A Poison Tree is written in quatrains. This straightforward grouping of sets of four lines is one of the simplest and most recognisable poetic forms.
The poem has four stanzas. Each stanza consists of a pair of rhyming couplets in the regular repeated pattern aabb. The rhythm of the poem is also straightforward and regular which makes it very easy to read, though not necessarily to understand. The straightforward and seemingly simple way in which Blake has written this poem contrasts with the very complex human emotions he is describing.
The poem also contains two clear turning points which help the reader to understand the character of the speaker. The first comes after the opening two lines and shows the difference in how the speaker handles a difficult situation in two separate cases. In the second, symmetry is introduced in the final two lines and shows the speaker's reaction to what has happened. The wording at this point is ambiguous. It is a new day and a new beginning but the result of the speaker's untold anger is still there to see. This makes the reader continue to think about the poem after they have finished reading it.
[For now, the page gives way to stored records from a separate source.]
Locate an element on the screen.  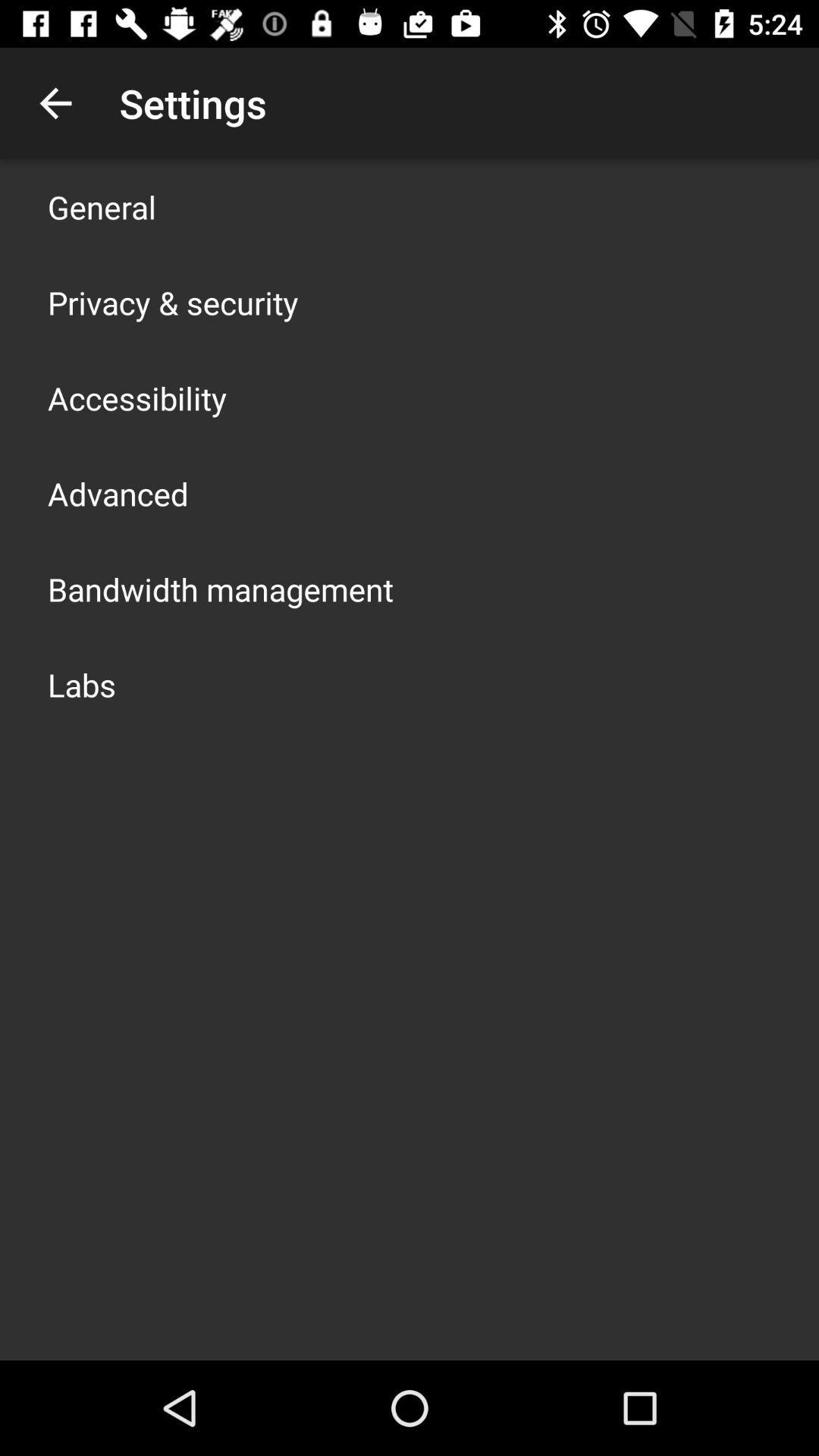
item below the general icon is located at coordinates (172, 302).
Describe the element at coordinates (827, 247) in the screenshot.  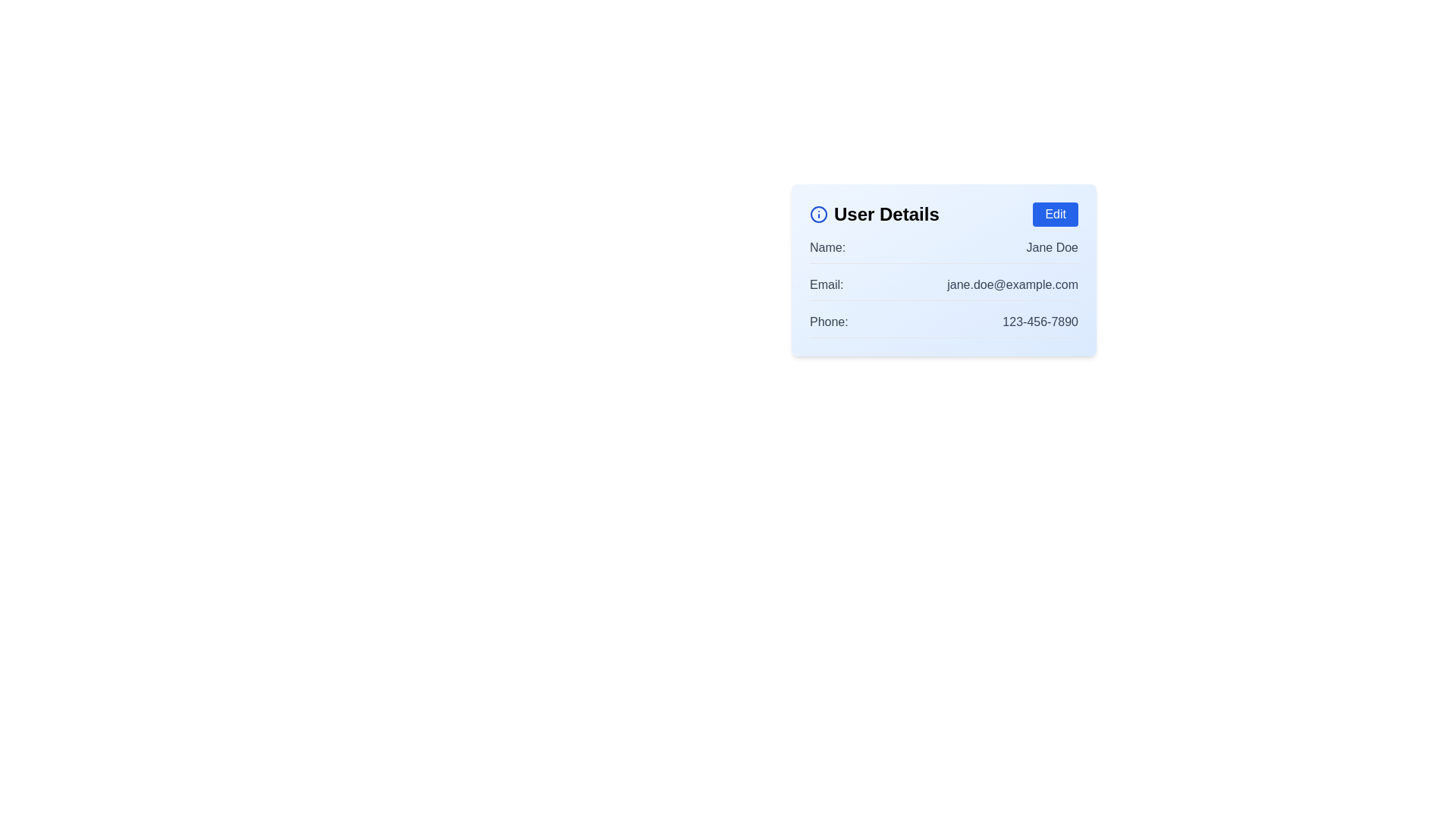
I see `the static text label 'Name:' which is styled in bold gray text, positioned in the top-left corner of the user details card, serving as the label for the user's name` at that location.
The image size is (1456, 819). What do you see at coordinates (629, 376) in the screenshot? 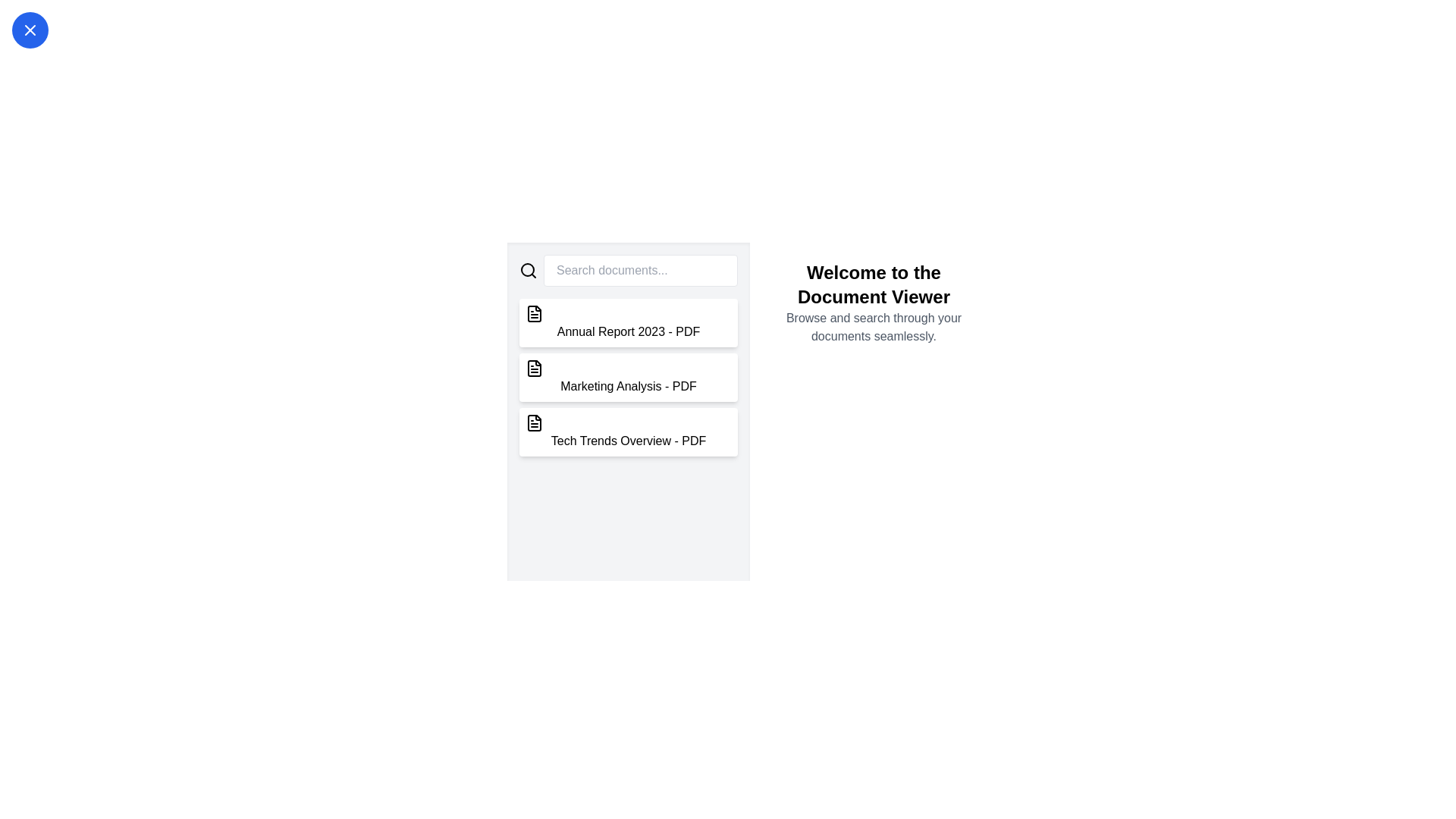
I see `the document Marketing Analysis - PDF from the list` at bounding box center [629, 376].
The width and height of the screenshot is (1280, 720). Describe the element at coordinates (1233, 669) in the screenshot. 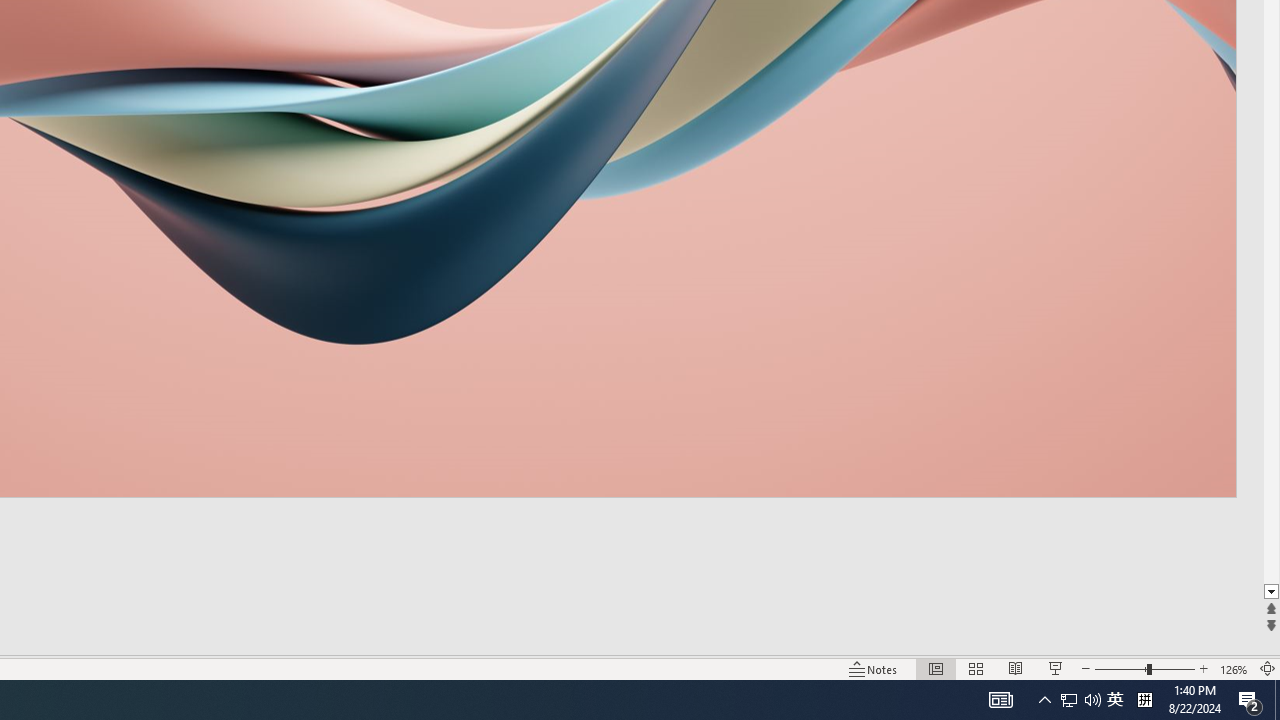

I see `'Zoom 126%'` at that location.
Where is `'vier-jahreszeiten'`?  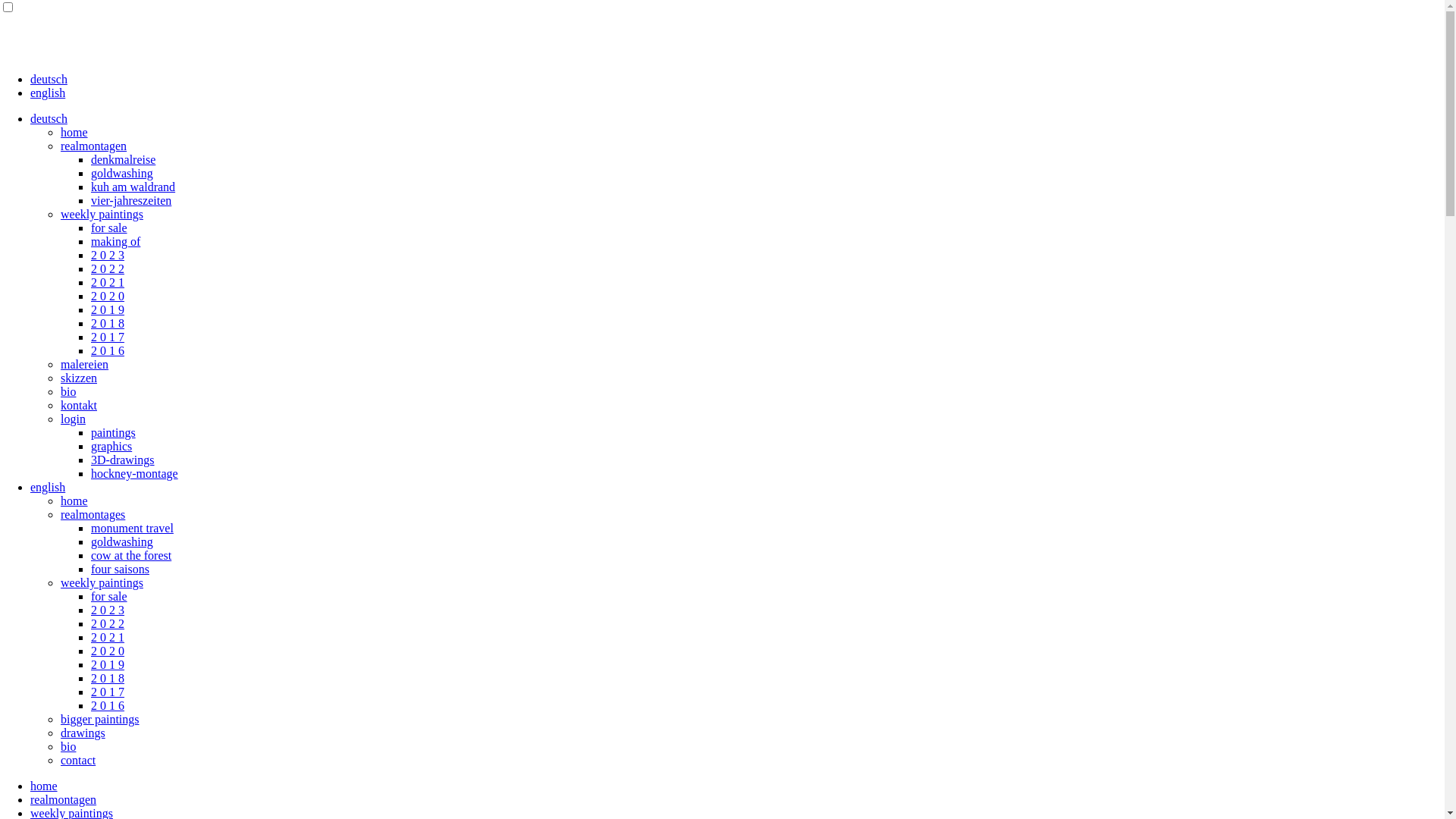
'vier-jahreszeiten' is located at coordinates (130, 199).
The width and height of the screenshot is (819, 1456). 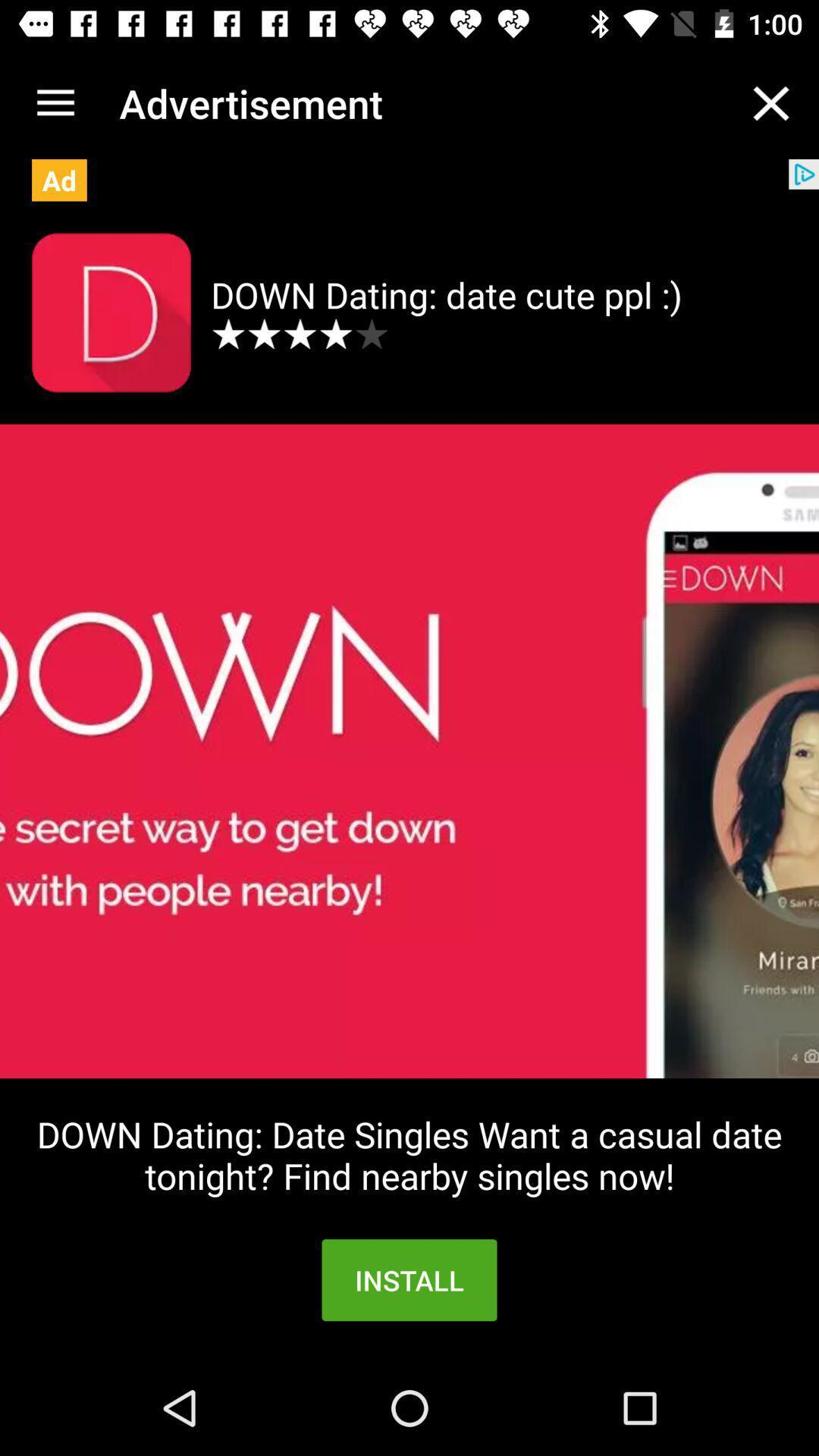 I want to click on the icon next to the advertisement icon, so click(x=55, y=102).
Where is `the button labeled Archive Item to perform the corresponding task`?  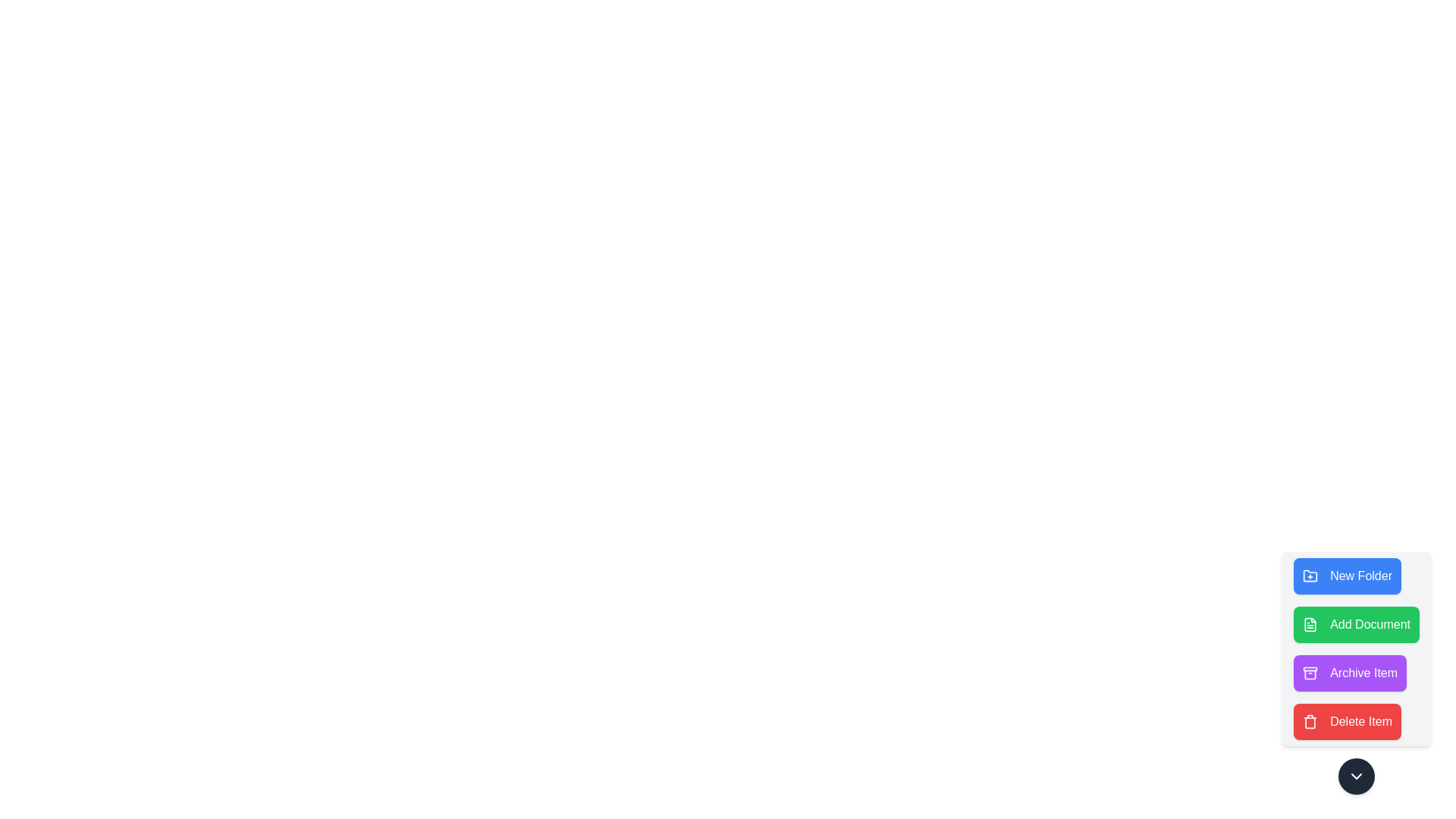
the button labeled Archive Item to perform the corresponding task is located at coordinates (1350, 672).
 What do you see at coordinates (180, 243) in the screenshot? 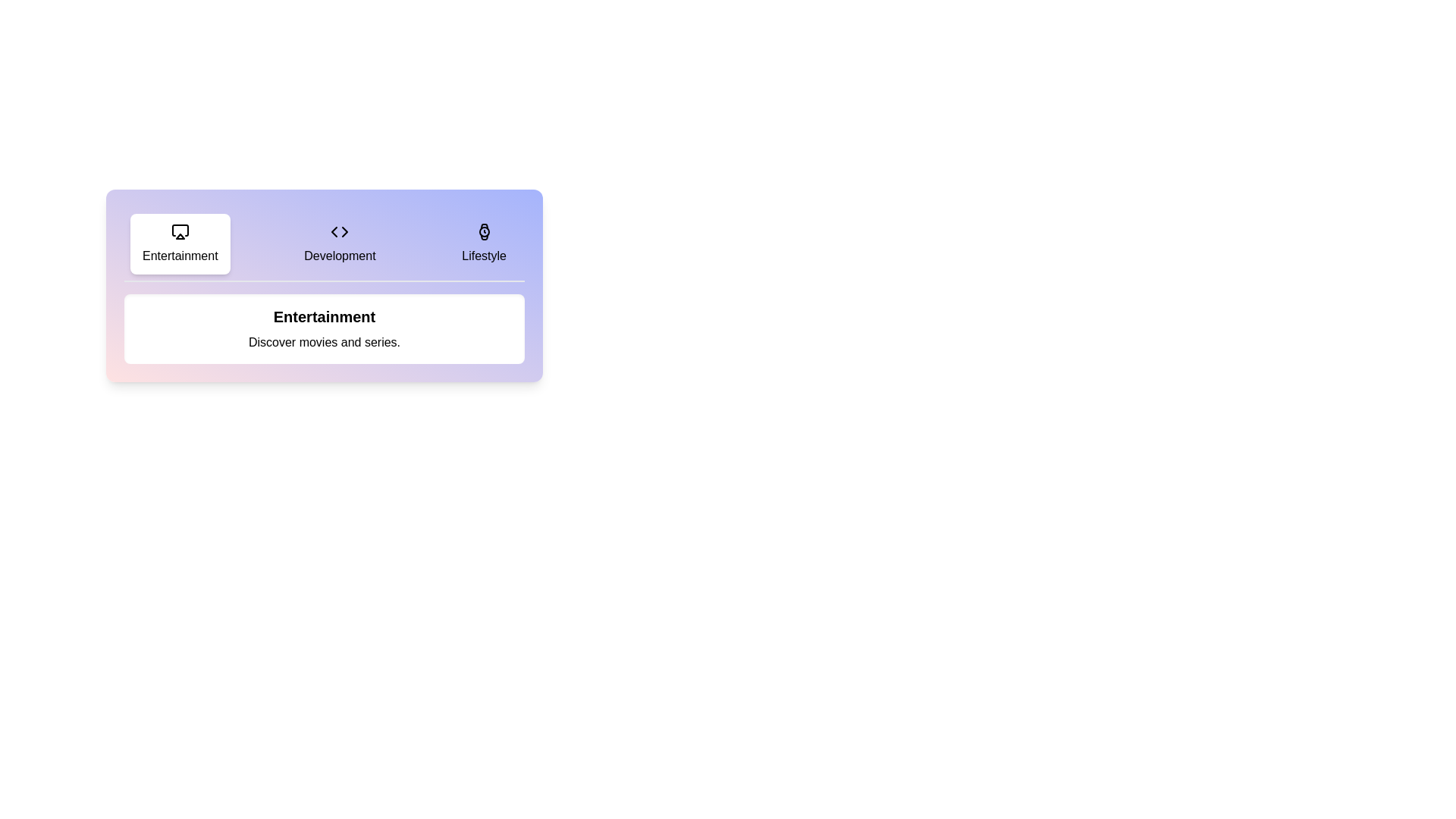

The vocabulary is simple (even if some of the words are unfamiliar today). Notice the following:
All of the above makes the poem seem like a piece of verse for children and like a simple nursery rhyme with a clear moral message to be learned. The use of 'and' particularly resembles that of a child telling a story. A difficult message is wrapped up in a form and structure which is deliberately simple and using very straightforward vocabulary, to get its point across.